From the entries below, copy out all lines holding "hamburger".

Segment Start: Data for review

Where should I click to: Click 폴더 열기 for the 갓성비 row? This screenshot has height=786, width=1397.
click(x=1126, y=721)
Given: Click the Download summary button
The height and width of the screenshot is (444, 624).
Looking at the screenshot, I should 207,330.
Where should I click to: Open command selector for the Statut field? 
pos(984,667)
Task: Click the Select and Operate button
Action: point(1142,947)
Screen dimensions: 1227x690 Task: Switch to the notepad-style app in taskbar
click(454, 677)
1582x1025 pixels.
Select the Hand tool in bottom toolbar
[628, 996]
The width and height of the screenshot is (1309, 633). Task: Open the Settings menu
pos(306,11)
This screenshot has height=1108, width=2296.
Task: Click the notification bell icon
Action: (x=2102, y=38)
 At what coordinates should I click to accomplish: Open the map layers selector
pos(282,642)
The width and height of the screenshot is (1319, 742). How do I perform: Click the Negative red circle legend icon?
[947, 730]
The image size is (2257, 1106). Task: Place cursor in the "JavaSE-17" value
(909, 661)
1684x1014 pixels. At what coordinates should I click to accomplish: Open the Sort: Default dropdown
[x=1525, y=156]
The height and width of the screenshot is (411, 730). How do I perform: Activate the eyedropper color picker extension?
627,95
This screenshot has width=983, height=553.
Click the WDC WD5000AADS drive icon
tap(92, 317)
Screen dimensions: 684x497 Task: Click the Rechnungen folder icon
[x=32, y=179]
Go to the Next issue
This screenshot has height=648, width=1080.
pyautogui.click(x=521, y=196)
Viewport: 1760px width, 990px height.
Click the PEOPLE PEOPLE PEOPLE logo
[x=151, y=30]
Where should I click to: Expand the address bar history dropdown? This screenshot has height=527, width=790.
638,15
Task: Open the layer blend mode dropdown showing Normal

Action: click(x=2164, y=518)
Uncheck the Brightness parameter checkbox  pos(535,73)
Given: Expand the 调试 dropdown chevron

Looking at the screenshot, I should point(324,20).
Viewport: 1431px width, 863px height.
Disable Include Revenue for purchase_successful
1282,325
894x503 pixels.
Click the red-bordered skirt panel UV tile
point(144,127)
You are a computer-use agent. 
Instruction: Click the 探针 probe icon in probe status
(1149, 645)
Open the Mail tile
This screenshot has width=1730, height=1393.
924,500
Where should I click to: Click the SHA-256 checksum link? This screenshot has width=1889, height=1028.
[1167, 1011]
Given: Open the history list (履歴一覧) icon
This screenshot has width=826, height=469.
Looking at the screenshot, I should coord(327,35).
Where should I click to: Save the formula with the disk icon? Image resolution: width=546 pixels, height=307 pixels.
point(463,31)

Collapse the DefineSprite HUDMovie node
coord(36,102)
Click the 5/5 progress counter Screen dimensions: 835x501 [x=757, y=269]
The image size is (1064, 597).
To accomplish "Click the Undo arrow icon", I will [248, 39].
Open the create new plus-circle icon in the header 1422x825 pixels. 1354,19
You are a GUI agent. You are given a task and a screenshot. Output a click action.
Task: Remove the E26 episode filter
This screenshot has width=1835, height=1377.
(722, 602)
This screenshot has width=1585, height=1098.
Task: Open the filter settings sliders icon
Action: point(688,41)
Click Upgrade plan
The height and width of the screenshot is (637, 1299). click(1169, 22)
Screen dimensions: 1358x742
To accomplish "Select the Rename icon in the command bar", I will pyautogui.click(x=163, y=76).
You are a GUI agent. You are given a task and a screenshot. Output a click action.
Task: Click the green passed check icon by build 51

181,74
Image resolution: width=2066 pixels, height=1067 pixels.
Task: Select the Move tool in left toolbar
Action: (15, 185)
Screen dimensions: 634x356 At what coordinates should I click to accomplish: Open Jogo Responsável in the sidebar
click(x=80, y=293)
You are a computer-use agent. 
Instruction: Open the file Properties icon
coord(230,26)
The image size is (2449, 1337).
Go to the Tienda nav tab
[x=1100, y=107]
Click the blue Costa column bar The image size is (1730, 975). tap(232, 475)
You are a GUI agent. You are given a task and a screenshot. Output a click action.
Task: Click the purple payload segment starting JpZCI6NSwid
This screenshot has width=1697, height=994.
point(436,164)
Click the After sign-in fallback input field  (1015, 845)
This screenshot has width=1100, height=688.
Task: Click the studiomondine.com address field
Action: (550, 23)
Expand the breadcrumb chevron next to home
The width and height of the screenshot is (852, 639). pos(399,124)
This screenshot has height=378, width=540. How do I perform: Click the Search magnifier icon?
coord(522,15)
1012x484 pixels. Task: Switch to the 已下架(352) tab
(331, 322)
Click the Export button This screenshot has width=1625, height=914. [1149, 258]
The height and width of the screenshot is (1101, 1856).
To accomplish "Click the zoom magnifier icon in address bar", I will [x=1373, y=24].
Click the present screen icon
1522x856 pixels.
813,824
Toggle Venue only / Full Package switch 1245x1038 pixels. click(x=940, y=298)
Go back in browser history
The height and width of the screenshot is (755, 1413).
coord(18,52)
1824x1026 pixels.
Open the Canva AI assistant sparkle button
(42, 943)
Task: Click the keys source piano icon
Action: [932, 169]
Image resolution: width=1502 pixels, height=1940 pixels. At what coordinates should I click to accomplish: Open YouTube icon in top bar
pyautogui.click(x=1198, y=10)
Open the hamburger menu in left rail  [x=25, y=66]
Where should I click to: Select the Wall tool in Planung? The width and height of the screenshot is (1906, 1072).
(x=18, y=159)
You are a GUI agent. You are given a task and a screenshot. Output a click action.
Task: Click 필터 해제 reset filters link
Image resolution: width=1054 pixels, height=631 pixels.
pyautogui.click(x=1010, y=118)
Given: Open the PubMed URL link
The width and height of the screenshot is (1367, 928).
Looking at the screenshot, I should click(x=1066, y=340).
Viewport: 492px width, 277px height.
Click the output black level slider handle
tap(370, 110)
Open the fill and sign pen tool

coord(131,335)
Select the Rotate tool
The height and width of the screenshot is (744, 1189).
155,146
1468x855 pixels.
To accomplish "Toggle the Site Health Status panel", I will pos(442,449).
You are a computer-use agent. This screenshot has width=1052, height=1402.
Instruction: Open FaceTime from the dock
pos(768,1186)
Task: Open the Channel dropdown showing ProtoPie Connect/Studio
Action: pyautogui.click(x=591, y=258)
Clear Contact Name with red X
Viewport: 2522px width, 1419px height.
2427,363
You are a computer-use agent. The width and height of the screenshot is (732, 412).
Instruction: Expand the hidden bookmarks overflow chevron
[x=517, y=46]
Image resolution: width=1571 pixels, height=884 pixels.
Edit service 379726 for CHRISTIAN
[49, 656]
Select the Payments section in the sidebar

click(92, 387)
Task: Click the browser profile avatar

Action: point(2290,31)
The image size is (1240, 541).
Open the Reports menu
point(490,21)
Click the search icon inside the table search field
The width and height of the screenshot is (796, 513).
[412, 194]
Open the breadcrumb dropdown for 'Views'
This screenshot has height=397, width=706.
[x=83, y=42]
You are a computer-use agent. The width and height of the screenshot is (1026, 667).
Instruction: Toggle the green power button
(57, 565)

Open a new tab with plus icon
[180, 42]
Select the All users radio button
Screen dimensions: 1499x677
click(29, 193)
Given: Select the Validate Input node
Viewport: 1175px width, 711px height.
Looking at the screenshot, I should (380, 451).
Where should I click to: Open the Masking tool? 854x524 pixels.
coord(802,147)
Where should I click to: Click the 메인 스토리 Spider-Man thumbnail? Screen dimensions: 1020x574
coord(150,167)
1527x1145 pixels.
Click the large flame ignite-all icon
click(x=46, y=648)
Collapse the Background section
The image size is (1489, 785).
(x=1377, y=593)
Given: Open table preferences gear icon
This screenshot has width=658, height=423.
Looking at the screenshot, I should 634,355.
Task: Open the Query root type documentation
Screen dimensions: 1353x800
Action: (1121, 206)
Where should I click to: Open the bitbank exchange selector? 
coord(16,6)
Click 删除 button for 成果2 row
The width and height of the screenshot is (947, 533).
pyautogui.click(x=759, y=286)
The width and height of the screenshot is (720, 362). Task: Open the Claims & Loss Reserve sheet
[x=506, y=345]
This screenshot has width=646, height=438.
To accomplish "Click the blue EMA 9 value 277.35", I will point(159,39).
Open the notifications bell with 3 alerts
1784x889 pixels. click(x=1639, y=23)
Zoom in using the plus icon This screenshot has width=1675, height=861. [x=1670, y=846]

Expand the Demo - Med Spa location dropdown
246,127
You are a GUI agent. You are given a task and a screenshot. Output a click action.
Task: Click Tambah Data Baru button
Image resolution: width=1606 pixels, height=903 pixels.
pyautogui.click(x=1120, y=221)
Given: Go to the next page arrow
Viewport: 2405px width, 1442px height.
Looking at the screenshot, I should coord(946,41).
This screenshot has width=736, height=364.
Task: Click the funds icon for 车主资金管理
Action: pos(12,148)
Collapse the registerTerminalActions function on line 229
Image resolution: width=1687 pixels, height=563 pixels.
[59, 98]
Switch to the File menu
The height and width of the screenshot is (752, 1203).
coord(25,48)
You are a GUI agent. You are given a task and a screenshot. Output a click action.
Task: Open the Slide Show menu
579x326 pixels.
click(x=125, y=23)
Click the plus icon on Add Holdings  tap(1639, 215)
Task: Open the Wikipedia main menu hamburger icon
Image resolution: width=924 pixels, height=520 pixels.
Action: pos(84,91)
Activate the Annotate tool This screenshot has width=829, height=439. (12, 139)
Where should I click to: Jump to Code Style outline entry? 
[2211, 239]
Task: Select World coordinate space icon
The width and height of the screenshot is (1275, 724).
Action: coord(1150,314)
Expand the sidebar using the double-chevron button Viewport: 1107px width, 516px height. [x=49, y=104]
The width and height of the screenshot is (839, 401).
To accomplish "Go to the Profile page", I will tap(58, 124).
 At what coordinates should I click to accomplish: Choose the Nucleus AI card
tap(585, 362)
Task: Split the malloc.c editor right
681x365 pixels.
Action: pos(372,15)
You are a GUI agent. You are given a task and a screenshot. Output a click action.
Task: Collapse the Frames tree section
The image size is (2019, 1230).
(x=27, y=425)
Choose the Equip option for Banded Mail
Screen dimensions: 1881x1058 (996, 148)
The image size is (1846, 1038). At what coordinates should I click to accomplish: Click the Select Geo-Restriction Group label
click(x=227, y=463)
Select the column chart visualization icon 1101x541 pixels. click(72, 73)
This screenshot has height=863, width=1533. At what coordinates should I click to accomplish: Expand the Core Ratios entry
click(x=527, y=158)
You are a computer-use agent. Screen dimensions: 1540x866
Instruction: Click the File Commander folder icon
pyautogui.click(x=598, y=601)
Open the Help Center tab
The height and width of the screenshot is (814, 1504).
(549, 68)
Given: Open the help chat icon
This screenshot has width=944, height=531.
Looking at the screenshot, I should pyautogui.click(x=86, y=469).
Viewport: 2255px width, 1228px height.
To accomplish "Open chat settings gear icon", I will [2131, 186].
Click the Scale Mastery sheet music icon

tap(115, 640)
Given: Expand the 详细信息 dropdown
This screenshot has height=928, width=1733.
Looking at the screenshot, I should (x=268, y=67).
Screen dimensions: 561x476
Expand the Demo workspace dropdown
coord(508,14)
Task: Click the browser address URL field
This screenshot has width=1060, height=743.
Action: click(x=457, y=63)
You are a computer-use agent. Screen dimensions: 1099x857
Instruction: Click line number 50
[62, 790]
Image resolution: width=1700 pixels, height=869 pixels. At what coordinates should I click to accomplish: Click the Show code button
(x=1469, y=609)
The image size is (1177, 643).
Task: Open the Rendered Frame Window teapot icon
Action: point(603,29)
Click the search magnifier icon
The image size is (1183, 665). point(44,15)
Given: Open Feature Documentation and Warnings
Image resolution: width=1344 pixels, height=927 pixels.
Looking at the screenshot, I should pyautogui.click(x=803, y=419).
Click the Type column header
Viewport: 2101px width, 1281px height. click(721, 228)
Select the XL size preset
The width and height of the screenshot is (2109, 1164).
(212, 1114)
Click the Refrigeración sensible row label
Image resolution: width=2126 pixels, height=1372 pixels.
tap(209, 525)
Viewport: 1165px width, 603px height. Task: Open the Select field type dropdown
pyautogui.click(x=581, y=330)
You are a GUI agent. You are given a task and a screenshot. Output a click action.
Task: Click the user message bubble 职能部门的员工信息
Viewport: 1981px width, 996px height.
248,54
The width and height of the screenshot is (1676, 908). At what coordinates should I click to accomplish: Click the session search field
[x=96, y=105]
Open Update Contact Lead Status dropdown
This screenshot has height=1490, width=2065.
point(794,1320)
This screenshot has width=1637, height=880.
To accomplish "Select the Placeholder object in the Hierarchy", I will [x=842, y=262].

Segment End: Data for review

Reply to the task:
Open the hamburger menu in left rail  [x=25, y=66]
Task: Open the Wikipedia main menu hamburger icon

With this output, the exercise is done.